O renascimento de um povo é também o renascimento da sua palavra escrita. Mas o Rav Kook recusa separar a qualidade de uma literatura da qualidade das almas que a produzem. O que segue é uma tradução inédita ao português desta breve seção das "Luzes do Renascimento", a partir do hebraico de domínio público.
Quem pode chamar-se escritor
É impossível que uma literatura de Israel tenha êxito sem a santificação das almas dos escritores. Todo escritor que não se esforça por purificar as suas virtudes [middot], por depurar os seus atos e os seus pensamentos — até que o seu mundo interior esteja, ele mesmo, cheio de luz, e a perfeição interior se faça sentir dentro dele, junto com o cuidado de completar o que falta, e de encher-se de uma humildade mesclada de força e de serenidade de espírito, com um forte despertar intelectual e emocional para fazer o bem e para esclarecer-se a si mesmo, e com um desejo sublime de estar no auge da pureza e da santidade nobre — enquanto não estiver nessa condição, não poderá, em verdade, ser chamado "escritor".
É uma exigência altíssima — e propositadamente.
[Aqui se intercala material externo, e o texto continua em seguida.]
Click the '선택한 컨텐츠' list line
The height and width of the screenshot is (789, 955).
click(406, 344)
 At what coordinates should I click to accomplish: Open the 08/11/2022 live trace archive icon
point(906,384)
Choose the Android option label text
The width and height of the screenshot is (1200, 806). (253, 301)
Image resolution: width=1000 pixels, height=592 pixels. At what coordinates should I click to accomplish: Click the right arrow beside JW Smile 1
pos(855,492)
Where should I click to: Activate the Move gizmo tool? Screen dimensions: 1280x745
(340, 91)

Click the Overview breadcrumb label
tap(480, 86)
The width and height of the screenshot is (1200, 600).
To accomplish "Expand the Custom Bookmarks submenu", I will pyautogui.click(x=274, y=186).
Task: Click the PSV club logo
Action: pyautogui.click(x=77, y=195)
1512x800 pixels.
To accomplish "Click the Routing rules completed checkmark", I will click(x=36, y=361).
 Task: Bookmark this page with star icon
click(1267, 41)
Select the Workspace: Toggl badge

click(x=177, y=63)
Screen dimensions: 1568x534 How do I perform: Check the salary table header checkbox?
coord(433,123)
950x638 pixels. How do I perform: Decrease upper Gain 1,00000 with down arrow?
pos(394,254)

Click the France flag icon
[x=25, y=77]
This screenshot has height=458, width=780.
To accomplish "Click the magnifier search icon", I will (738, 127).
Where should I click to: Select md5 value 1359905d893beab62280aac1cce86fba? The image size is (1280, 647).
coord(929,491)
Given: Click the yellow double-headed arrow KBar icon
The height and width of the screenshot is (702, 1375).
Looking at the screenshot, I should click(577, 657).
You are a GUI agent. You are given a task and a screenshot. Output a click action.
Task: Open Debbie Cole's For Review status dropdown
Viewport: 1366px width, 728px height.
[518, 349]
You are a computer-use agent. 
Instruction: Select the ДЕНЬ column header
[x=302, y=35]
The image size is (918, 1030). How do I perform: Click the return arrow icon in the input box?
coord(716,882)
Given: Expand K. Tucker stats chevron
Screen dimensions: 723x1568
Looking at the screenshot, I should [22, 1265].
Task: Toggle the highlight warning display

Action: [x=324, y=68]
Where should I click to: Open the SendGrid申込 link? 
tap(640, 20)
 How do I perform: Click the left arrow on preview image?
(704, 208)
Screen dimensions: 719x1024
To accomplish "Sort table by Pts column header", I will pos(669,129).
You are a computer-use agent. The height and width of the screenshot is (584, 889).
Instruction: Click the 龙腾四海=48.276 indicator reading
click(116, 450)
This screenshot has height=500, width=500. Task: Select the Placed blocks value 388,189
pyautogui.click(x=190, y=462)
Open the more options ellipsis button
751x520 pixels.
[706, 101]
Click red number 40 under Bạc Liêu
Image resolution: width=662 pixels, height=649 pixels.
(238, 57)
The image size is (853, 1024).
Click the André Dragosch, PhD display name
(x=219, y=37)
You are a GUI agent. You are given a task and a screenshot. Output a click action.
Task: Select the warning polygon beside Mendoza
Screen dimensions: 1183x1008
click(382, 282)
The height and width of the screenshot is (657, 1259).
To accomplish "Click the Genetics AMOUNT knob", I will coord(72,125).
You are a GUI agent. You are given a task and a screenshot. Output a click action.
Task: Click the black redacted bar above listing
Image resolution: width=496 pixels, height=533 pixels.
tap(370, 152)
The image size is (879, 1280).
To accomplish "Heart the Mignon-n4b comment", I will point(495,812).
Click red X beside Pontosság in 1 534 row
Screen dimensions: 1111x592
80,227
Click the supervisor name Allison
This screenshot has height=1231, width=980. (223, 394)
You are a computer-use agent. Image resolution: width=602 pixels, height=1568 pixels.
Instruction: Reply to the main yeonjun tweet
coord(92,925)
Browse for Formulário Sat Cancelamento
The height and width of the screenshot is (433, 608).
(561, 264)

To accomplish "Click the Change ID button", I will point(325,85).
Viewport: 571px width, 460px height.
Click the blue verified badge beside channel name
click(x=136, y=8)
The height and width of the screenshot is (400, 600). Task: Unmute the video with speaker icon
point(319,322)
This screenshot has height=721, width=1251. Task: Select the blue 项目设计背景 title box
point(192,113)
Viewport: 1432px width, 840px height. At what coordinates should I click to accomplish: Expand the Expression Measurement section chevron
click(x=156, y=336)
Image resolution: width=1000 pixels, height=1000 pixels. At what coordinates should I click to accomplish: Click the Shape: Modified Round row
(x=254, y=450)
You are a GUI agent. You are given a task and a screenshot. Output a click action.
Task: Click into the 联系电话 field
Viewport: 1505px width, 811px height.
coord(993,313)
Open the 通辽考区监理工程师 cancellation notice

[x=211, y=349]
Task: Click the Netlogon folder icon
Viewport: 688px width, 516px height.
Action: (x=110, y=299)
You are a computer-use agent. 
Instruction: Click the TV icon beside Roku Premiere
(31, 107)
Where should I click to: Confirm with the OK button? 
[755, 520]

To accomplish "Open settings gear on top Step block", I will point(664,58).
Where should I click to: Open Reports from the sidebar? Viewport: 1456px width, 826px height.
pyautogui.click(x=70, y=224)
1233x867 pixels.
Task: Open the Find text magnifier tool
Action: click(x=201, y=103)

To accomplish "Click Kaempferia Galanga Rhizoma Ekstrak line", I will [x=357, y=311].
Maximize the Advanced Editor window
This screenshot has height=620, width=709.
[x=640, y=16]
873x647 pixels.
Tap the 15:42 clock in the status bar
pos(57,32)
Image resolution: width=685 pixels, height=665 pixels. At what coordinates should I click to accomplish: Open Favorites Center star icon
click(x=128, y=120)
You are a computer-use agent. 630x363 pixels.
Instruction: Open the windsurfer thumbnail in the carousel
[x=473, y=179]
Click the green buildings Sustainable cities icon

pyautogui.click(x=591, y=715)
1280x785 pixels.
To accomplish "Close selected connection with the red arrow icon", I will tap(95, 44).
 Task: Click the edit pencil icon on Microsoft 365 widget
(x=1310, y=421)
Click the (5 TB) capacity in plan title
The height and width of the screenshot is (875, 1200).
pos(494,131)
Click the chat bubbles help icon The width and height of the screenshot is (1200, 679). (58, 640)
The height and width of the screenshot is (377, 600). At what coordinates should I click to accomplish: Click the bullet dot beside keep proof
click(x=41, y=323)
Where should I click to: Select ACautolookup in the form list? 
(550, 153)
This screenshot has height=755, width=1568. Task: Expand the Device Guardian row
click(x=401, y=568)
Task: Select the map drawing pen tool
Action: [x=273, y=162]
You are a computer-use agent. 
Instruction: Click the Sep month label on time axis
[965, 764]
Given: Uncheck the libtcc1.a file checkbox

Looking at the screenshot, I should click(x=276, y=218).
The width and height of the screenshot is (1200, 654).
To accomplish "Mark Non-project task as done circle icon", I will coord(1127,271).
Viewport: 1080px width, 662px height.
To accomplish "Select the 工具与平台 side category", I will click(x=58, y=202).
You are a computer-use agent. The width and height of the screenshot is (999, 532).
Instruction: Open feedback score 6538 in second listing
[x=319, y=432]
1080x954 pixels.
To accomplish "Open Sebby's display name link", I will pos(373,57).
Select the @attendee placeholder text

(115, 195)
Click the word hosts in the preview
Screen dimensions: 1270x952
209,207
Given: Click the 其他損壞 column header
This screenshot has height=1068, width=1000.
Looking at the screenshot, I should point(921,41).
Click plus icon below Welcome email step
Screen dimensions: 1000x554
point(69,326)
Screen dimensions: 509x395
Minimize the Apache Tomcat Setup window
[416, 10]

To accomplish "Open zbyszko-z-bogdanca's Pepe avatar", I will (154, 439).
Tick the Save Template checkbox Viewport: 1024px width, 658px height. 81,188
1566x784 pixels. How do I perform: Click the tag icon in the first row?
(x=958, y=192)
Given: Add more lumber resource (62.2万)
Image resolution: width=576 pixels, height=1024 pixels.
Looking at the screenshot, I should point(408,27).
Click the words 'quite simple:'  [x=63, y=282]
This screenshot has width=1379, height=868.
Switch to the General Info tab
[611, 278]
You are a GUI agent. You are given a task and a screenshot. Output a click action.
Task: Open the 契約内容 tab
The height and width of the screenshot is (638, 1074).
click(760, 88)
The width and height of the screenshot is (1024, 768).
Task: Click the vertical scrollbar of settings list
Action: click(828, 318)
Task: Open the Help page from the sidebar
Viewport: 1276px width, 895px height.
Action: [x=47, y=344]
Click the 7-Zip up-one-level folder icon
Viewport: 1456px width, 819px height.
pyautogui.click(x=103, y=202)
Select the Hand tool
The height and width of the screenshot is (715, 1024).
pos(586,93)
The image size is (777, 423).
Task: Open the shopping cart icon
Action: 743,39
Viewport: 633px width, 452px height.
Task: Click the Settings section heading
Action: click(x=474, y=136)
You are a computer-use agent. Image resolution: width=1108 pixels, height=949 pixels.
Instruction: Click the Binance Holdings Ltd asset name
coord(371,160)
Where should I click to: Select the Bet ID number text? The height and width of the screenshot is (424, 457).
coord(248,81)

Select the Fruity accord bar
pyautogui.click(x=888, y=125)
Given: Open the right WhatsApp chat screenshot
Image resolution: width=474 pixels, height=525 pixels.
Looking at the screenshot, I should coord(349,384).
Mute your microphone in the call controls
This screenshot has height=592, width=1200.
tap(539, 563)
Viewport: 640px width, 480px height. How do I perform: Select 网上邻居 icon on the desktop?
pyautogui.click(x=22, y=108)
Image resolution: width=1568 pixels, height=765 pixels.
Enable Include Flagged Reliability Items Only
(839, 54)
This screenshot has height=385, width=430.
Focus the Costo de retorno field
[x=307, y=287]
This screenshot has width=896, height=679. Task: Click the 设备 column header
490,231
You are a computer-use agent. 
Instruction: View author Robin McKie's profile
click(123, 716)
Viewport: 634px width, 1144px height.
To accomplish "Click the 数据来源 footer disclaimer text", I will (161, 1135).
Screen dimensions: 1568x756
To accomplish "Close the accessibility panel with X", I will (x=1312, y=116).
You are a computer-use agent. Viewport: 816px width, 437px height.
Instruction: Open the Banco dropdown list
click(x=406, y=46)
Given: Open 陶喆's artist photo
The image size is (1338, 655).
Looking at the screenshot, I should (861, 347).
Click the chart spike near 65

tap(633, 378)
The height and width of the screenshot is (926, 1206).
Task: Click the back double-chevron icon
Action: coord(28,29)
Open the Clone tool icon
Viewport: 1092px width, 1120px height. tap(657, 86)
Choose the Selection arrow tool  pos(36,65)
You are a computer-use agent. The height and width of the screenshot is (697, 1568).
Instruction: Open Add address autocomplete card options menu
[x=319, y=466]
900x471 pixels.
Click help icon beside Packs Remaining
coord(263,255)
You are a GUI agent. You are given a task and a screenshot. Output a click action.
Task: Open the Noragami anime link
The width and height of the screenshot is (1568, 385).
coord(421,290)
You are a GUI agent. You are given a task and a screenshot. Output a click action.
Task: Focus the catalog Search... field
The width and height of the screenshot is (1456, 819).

O Rav Kook recusa a ideia de que o talento literário possa ser separado do caráter de quem escreve. Não basta escrever bem: para ser "escritor" no sentido pleno, é preciso que o mundo interior do autor esteja "cheio de luz". A obra carrega a alma de quem a fez — e uma alma turva acaba por turvar a obra, por mais hábil que seja a pena.
Os que contavam as letras
Só "os antigos eram chamados soferim [escribas], porque contavam [sofrim] as letras da Torá" — e o contar das letras da Torá elevou-os a um grau supremo de pureza de espírito e de força de alma, até que o nome "soferim" lhes ficou bem.
Há aqui um belo jogo de palavras intraduzível: em hebraico, sofer é ao mesmo tempo "escritor" e "aquele que conta" — e os sábios antigos foram chamados soferim porque contavam, uma a uma, as letras da Torá (Kidushin 30a). Esse trabalho minucioso e reverente sobre cada letra purificou-os, e só por isso mereceram o título. A lição é direta: o nome "escritor" não se ganha pela quantidade de páginas, mas pela reverência com que se trata cada palavra.
Vir da santidade para a literatura
E, se desejamos reviver a literatura de Israel, precisamos de caminhar por esta via do sagrado — de vir da santidade para a literatura, e não o contrário.
Eis o princípio que dá título à seção. Há dois caminhos possíveis: tentar acrescentar um verniz "espiritual" a uma literatura feita de qualquer modo — ou deixar que a literatura brote de uma alma já trabalhada, já purificada. O Rav Kook escolhe o segundo. A santidade não é um tema entre outros que o escritor possa abordar; é a fonte de onde a verdadeira escrita nasce. Por esse "Caminho Santo" é que hão de andar os remidos.
Texto: Rav Avraham Yitzchak HaCohen Kook, Orot — "Luzes do Renascimento" (Orot HaTechiyá), §36. O original hebraico é de domínio público.
Tradução inédita ao português, feita a partir do hebraico e cotejada com a base de textos do Sefaria. Traduziu-se a seção inteira. O dito "os antigos eram chamados soferim porque contavam as letras da Torá" é do Talmud (Kidushin 30a); as citações são de Tehillim 24:4 e Yeshayahu 35:8-9. As notas e os títulos de seção são originais. Eventuais imprecisões são de nossa responsabilidade.